──────── Provided passage

Gonzales determined that the "act of entering a bank to cash a stolen check for less than $950, traditionally regarded as a theft by false pretenses rather than larceny, now constitutes shoplifting under the statute," and constitutes a misdemeanor. (Gonzales, supra, 2 Cal.5th at 862.) As indicated in People v. Yearwood (2013) 213 Cal.App.4th 161, at pages 167 through 168, examining virtually identical statutory language found in Proposition 36, the new rules apply where defendant is convicted and sentenced after the effective date of the statute. That is, "[i]f the crime was committed prior to November 5, 2014, but sentenced after that date, the new sentencing rules will apply to the case. This means that all persons charged with qualified crimes [who] have not been convicted or sentenced as of November 5th will be entitled to misdemeanor treatment without the need to request any kind of a resentencing under section 1170.18. The procedures authorized by section 1170.18 clearly apply only to persons either serving a sentence or who have completed a sentence—circumstances not applicable to persons who have not even been sentenced." (Couzens & Bigelow, Proposition 47: The Safe Neighborhoods and Schools Act (May 2017) < http://www.courts.ca.gov/documents/Prop-47-Information.pdf> p. 12 [as of May 1, 2018].)
Accordingly, we will order count 7 reduced to a misdemeanor for both Bravo and Lara and remand the matter for resentencing. IX. CUMULATIVE ERROR
Lara contends finally that the cumulative effect of all of the above errors deprived him of a fair trial. We have either rejected Lara's claims of error and/or found any errors, assumed or not, were not prejudicial. Viewed cumulatively, we find any errors do not warrant reversal of the judgment. (People v. Stitely (2005) 35 Cal.4th 514, 560.)
DISPOSITION
The matter is remanded for resentencing to reduce the conviction on count 7 to a misdemeanor for both Lara and Bravo; to stay the sentence on count 9 for Bravo; and to dismiss count 12 and reinstate count 20 as to Lara and resentence him accordingly. A corrected copy of the abstract of judgment is to be sent to the California Department of Corrections. In all other respects, the judgment is affirmed.
/s/_________
FRANSON, J. I CONCUR: /s/_________
POOCHIGIAN, Acting P.J. MEEHAN, J., Dissenting.
Although the parties focus in the main on the excusal of potential juror E.H., my concern in this case lies with the majority's affirmance of the trial court's ruling on the motion challenging the excusal of potential juror M.N., brought pursuant to Batson v. Kentucky (1986) 476 U.S. 79 (Batson) and People v. Wheeler (1978) 22 Cal.3d 258 (Wheeler). In my view, the prosecutor's stated justifications for excusing M.N., although facially neutral, lack support in the record. The trial court then failed to meaningfully review the subjective genuineness of the justifications. Critically, an express finding made by the trial court is affirmatively contradicted by the record. Under these circumstances, we cannot defer to the trial court's finding and are constrained under the law to reverse for Batson/Wheeler error. (People v. Gutierrez (2017) 2 Cal.5th 1150, 1172 (Gutierrez); People v. Lenix (2008) 44 Cal.4th 602, 621 (Lenix); People v. Silva (2001) 25 Cal.4th 345, 385-386 (Silva).) Accordingly, I respectfully dissent.

────────────────

### Brief 1
Using the court opinion excerpt, decide whether each statement agrees with it, and give yes or no plus the exact words that settle it: (a) The court orders count 7 reduced to a misdemeanor for both Bravo and Lara. (b) The judgment is reversed in every respect. (c) The dissent's chief concern is the excusal of potential juror E.H.
### Brief 2
Rewrite the court opinion excerpt starting with "DISPOSITION" and going on through "MEEHAN, J., Dissenting.", and switch "California Department of Corrections" to "California Department of Corrections and Rehabilitation".
### Brief 3
Sum up the court opinion excerpt in three sentences.

──────── Data segment

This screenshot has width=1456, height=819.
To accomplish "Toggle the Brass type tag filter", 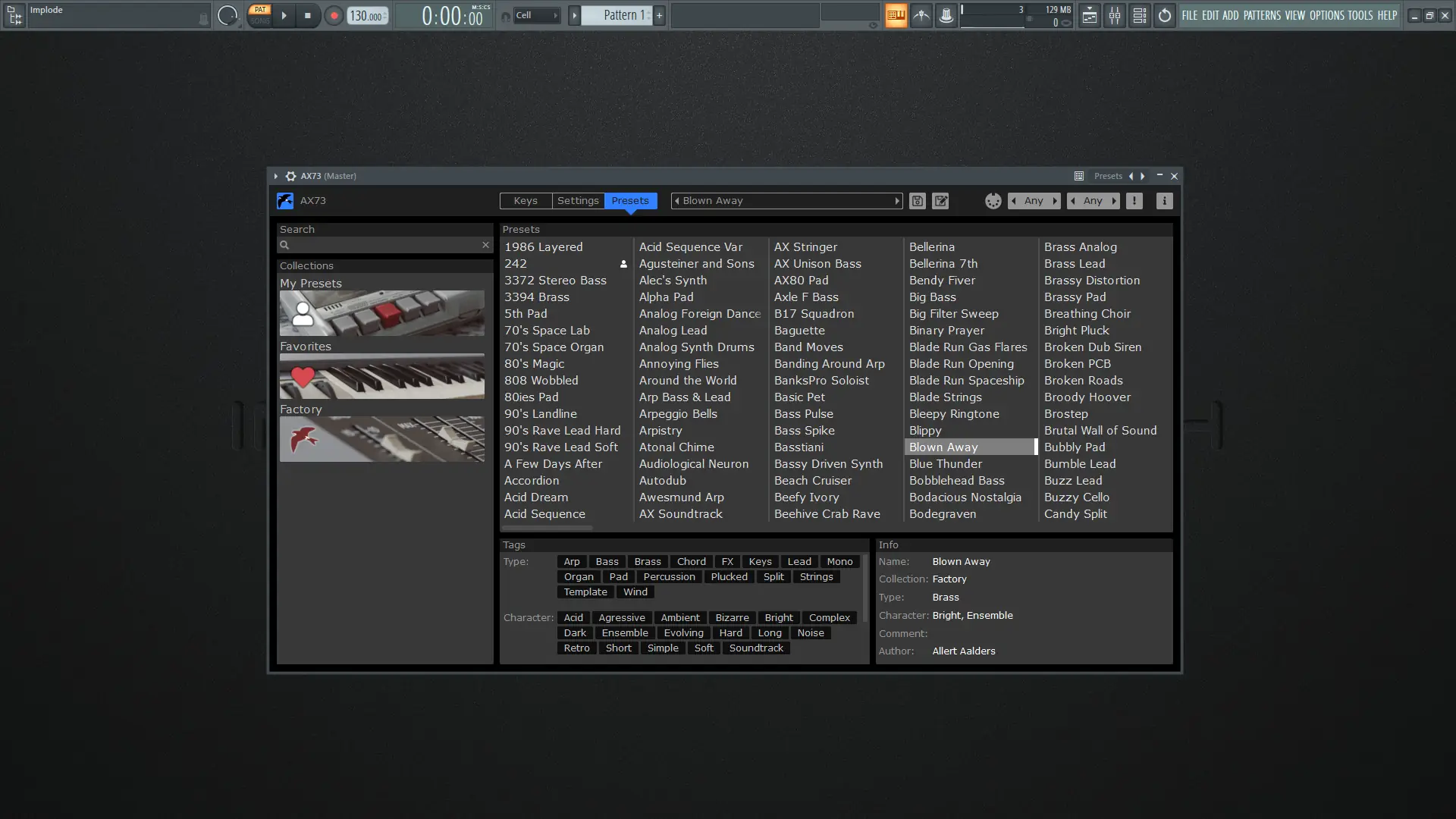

────────────────

### Exercise answer 1
(a) Yes: "we will order count 7 reduced to a misdemeanor for both Bravo and Lara"
(b) No: "In all other respects, the judgment is affirmed."
(c) No: "my concern in this case lies with the majority's affirmance of the trial court's ruling on the motion challenging the excusal of potential juror M.N."

### Exercise answer 2
DISPOSITION
The matter is remanded for resentencing to reduce the conviction on count 7 to a misdemeanor for both Lara and Bravo; to stay the sentence on count 9 for Bravo; and to dismiss count 12 and reinstate count 20 as to Lara and resentence him accordingly. A corrected copy of the abstract of judgment is to be sent to the California Department of Corrections and Rehabilitation. In all other respects, the judgment is affirmed.
/s/_________
FRANSON, J. I CONCUR: /s/_________
POOCHIGIAN, Acting P.J. MEEHAN, J., Dissenting.

### Exercise answer 3
Relying on Gonzales and on rules that apply to defendants convicted and sentenced after the statute took effect, the court orders count 7 reduced to a misdemeanor for both Bravo and Lara. It rejects Lara's claim of cumulative error and remands for resentencing, including staying Bravo's sentence on count 9, dismissing Lara's count 12 and reinstating his count 20, while affirming the judgment in all other respects. A dissenting justice would reverse for Batson/Wheeler error, finding that the prosecutor's reasons for excusing potential juror M.N. lack support in the record.